The results showed no significant change in the proportion of doctor’s office visits with pain. Throughout the decade, pain was consistently reported by patients or diagnosed by doctors at about one-fifth of visits. There was no change in the proportion of pain visits treated with pain relievers (analgesics).
However, there was a significant increase in prescriptions for opioid medications. The rate of opioid prescribing for pain visits increased from 11.3% in 2000 to 19.6% in 2010.

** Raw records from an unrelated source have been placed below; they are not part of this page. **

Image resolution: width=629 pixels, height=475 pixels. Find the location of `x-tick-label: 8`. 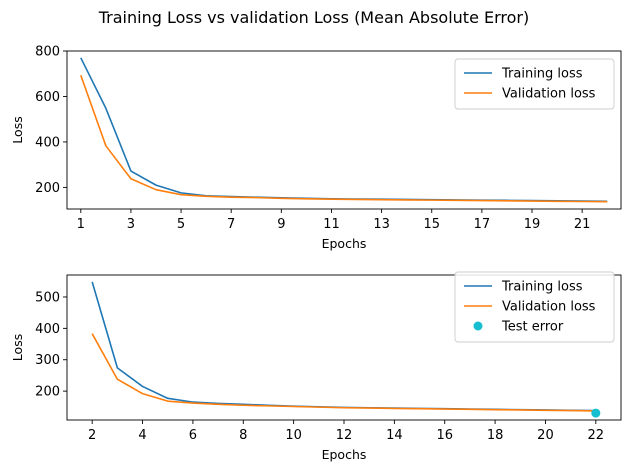

x-tick-label: 8 is located at coordinates (243, 436).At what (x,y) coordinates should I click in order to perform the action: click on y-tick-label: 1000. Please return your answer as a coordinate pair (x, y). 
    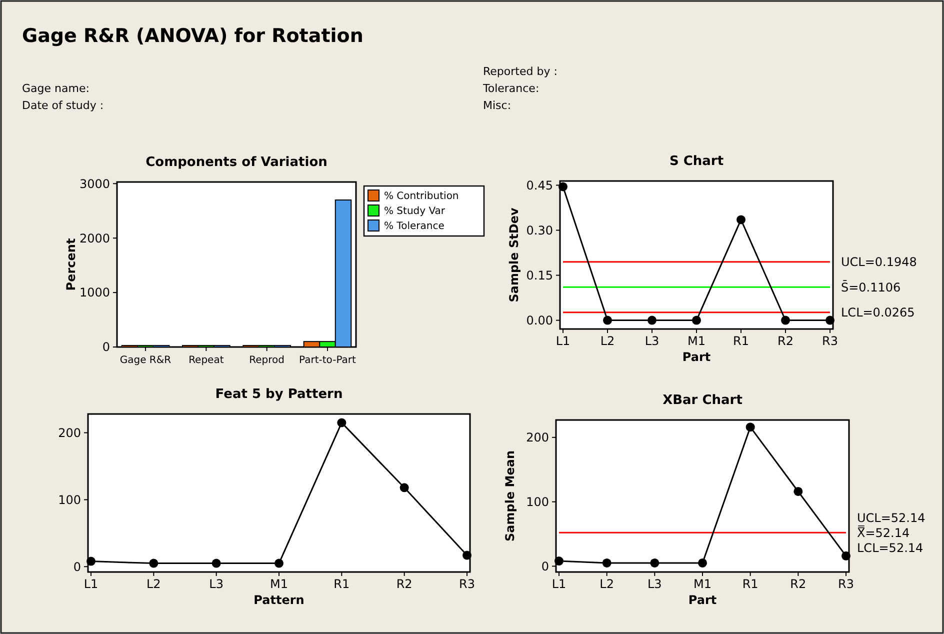
    Looking at the image, I should click on (94, 293).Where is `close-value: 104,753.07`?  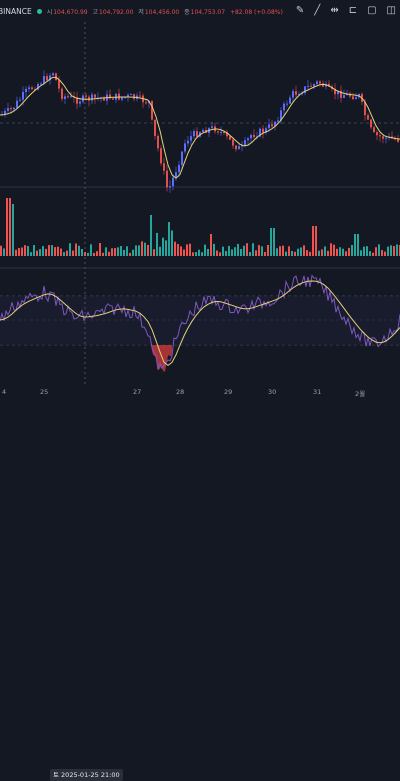
close-value: 104,753.07 is located at coordinates (208, 12).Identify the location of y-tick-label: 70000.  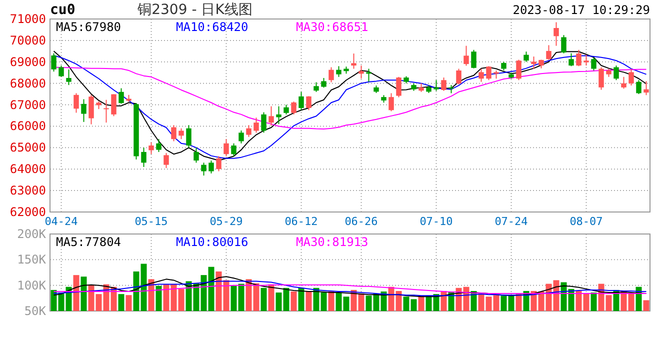
(28, 40).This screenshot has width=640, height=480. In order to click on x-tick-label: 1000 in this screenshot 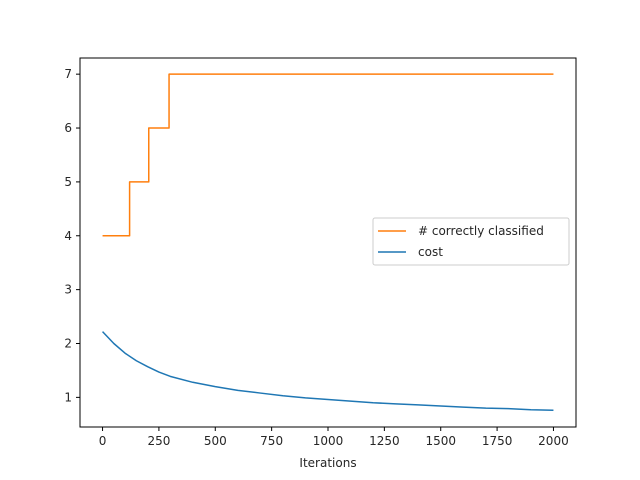, I will do `click(328, 441)`.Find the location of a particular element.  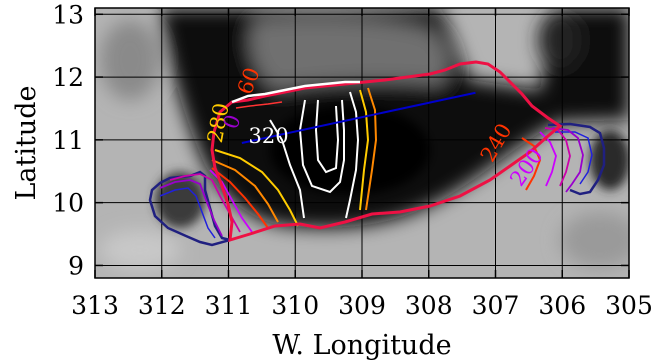

isotherm-white-outer is located at coordinates (314, 155).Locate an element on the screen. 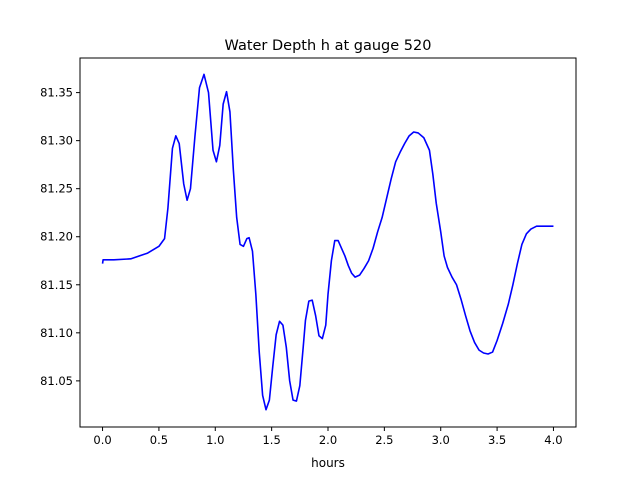 The width and height of the screenshot is (640, 480). y-axis-ticks: 81.05 81.10 81.15 81.20 81.25 81.30 81.35 is located at coordinates (60, 237).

At the same time, prescribing of non-opioid pain-relieving drugs remained stable: between 26% and 29% throughout the decade. Out of approximately 164 million pain visits in 2010, about half were treated with some kind of pain-relieving drug: 20% with an opioid and 27% with a non-opioid pain reliever.
An analysis of visits for new-onset musculokeletal pain found a similar increase in opioid prescribing but a significant decrease in prescribing of non-opioid analgesics: from 38% to 29%. The percentage of patients receiving both opioid and non-opioid pain relievers also increased during the period studied.
The authors conclude: “Policy-makers, professional organizations, and providers should re-evaluate prior efforts to improve the identification, treatment, and management of nonmalignant pain and to promote approaches that adequately reflect the importance of nonopioid and non-pharmacologic treatments.”